Un calme et une relativité qu’Ann-Katrin Berger tire effectivement d’une vie loin d’être évidente. En 2017, alors qu’elle évolue à Birmingham City, les médecins lui décèlent un premier cancer de la thyroïde. Après un retour express sur les terrains six mois plus tard, Berger rechute fin août 2022, alors qu’elle vient de passer l’été sur le banc de la DFB pendant un Euro où l’Allemagne a échoué en finale face à l’Angleterre (2-1). 

Son histoire avec la sélection huit fois championne d’Europe est aussi loin d’être évidente : celle qui a grandi en jouant attaquante et milieu de terrain avant de se fixer dans les cages à l’âge de 16 ans parce qu’elle était "devenue trop flemmarde pour courir", a attendu ses 27 ans et un transfert à Chelsea pour enfiler pour la première fois la tunique allemande. Après une première cap lors d’un match de qualification à l’Euro 2022 face à l’Irlande, elle profitera de l’élimination historique de l’Allemagne en phase de poules de la Coupe du monde 2023 pour être promue numéro un et prendre la place de Merle Frohms.

Héroïne des Jeux olympiques 2024

Titulaire lors des Jeux olympiques où la DFB termine troisième, Berger dispute les six matchs du tournoi et marque même un tir au but après en avoir arrêté deux face au Canada en quarts de finale (0-0, tab 4-2). Elle va même repousser un pénalty d’Alexia Putellas à la 90e+9 minute en petite finale pour permettre à l’Allemagne de sécuriser la médaille de bronze. Un sale souvenir pour la Ballon d’Or espagnole, qui affrontera à nouveau le "mur allemand" en demi-finale mercredi.

Mais si Berger s’est imposée comme la titulaire indiscutable de l’Allemagne et a été confortée par Christian Wück lors de son arrivée à la tête de la sélection en août 2024, la gardienne de 34 ans a failli prendre le chemin du banc après un début d’Euro 2025 chaotique. Auteure de trois relances plein axe face à une équipe de Suède qui n’avait vraiment pas besoin de cadeau, menant 3-1 à la pause, la portière allemande se fait tirer par son sélectionneur qui assure que l’Allemagne "ferait pas de vieux os" dans la compétition si elle continuait à dribbler dans sa surface.

Un début d'Euro compliqué

"Pour le dire gentiment, je ne m'intéresse pas vraiment à ceux qui critiquent d'une manière ou d'une autre en dehors du bord du terrain de football, a répondu Ann-Katrin Berger à ses détracteurs, heureuse que cette mauvaise passe lui soit arrivée "maintenant et pas en quart de finale". Je suis de nature très critique, donc je n'ai pas vraiment besoin d'entendre des critiques de la part de quelqu'un qui n'a jamais été dans les buts."

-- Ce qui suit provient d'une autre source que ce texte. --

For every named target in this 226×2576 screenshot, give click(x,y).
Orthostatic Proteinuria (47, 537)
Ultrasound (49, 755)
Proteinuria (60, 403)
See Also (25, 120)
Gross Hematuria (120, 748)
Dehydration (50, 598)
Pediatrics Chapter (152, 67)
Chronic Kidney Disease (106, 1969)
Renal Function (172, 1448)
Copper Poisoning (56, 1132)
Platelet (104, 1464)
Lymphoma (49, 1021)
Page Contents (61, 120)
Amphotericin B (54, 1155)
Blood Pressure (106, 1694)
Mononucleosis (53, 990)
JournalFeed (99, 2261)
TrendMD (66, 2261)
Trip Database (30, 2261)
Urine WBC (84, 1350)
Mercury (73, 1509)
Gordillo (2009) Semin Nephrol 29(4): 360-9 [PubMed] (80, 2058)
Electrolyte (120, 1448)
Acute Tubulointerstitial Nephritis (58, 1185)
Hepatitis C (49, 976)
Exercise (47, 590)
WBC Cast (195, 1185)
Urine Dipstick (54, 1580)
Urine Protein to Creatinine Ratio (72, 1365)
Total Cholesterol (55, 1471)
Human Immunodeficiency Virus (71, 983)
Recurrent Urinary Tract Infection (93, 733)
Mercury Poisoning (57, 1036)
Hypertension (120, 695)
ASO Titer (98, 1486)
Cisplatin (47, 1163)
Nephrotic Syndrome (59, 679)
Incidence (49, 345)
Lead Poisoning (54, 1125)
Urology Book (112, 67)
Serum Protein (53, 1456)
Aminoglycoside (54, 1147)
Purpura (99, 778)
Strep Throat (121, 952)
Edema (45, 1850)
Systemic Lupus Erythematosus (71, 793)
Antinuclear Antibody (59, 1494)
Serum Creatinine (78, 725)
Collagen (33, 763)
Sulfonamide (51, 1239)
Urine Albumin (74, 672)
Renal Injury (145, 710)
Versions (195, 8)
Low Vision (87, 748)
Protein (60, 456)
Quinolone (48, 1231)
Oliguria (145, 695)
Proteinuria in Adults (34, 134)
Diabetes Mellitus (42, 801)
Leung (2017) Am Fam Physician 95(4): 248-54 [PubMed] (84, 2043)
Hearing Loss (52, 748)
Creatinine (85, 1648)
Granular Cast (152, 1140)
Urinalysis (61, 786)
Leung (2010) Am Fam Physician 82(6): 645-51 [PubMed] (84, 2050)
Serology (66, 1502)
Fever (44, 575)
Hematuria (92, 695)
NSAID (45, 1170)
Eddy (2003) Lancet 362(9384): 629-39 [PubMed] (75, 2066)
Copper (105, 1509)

Après sa performance XXL face aux Bleues, l’heure n’est plus aux critiques mais aux louanges. Celle qui ne compte que 26 capes à 34 ans est même encensée par la légende Lothar Matthäus, capitaine de la Mannschaft championne du monde en 1990, qui juge que Berger a "la qualité et l'ambition nécessaires pour mener l'équipe à un grand exploit". 

La gardienne elle rêve au moins d’atteindre la finale, comme en 2022, pour des raisons très personnelles : "Mon grand-père a eu 92 ans il y a quelques jours. Ma motivation est qu'il vienne à la finale. Il a dit que les quarts de finale et les demi-finales ne valent pas le coup." Une finale où elle pourrait aussi être opposée à sa compagne, l'Anglaise Jess Carter, si les deux se hissent en finale à Bâle.